An embodiment of this application provides an encoding method. At an encoding side, an encoder determines a plurality of displacement coefficients based on a plurality of displacement vectors of a current frame; sequentially traverses the plurality of displacement coefficients based on a second scan order to determine at least one coefficient block; determines displacement coefficient information of the current frame based on the at least one coefficient block and a first scan order; and writes the displacement coefficient information into a bitstream. It can be learned that, in embodiments of this application, in compressing geometric information of a mesh in coding, displacement coefficients may be traversed based on the first scan order to determine coefficient blocks, and the coefficient blocks may be traversed based on the second scan order to determine the displacement coefficient information. In the displacement coefficient information of the current frame obtained based on the first scan order and the second scan order, high-frequency information is located on an upper left side of the frame, and low-frequency information is located on a lower right side of the frame, so that the high-frequency information with low complexity can be first processed, and can be used as a reference during subsequent processing of the low-frequency information with high complexity. In other words, in embodiments of this application, a better strategy for organizing displacement coefficients is used to reduce a bit rate for encoding a displacement coefficient, thereby improving mesh compression performance.
Based on the foregoing embodiment, still another embodiment of this application provides an encoding method. The encoding method is applied to an encoder, and the encoder includes a video encoder, a mesh encoder, and a preprocessor.
It should be noted that in this embodiment of this application, the encoding method may be used for both intra encoding and inter encoding. This application sets no specific limitation.
It should be noted that in this embodiment of this application, the preprocessor may be configured to generate a decimated mesh and a displacement vector based on an original mesh of a current frame.
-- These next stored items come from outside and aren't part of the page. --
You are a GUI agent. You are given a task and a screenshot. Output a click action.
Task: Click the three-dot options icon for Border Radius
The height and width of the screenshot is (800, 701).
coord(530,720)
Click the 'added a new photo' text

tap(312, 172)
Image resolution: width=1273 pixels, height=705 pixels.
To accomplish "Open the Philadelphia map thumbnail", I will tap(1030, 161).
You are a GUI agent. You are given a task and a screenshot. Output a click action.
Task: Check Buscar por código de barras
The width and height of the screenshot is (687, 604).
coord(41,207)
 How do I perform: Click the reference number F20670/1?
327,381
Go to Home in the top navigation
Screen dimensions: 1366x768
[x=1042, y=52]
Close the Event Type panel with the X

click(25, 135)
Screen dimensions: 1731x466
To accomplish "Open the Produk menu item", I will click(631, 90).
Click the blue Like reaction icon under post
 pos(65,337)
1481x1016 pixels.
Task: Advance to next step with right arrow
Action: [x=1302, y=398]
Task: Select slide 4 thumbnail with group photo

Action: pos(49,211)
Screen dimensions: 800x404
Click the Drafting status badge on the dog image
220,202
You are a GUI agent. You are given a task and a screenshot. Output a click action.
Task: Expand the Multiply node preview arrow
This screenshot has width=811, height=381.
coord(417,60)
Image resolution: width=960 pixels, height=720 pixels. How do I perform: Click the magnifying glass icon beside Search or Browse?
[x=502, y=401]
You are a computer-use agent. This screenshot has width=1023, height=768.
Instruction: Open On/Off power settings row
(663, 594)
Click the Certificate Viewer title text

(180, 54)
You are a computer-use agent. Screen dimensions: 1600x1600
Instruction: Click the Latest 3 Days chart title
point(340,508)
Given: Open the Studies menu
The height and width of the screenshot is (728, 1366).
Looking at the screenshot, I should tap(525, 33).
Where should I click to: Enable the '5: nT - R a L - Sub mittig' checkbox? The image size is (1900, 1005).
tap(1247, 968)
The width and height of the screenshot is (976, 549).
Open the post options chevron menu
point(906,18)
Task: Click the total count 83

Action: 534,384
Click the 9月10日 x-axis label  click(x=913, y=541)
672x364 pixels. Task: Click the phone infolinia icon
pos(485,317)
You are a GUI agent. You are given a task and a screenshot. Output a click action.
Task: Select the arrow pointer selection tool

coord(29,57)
It may be understood that in this embodiment of this application, in a preprocessing process, the original mesh (Original Mesh) of the current frame may be first decimated to obtain the decimated mesh (Decimated Mesh), which is referred to as a base mesh (Base Mesh). Then the decimated mesh may be subdivided to obtain the subdivided mesh (Subdivided Mesh). Finally, for each vertex in the subdivided mesh, a point closest to the vertex in the original mesh is found, and a displacement vector (Displacement) of the two points is calculated.
Further, in this embodiment of this application, after the preprocessor generates the corresponding decimated mesh based on the original mesh, the mesh encoder may be configured to encode the decimated mesh, and then generate a bitstream of the decimated mesh.
It should be noted that in this embodiment of this application, for intra encoding, the mesh encoder may encode the decimated mesh of the current frame to obtain the bitstream of the decimated mesh.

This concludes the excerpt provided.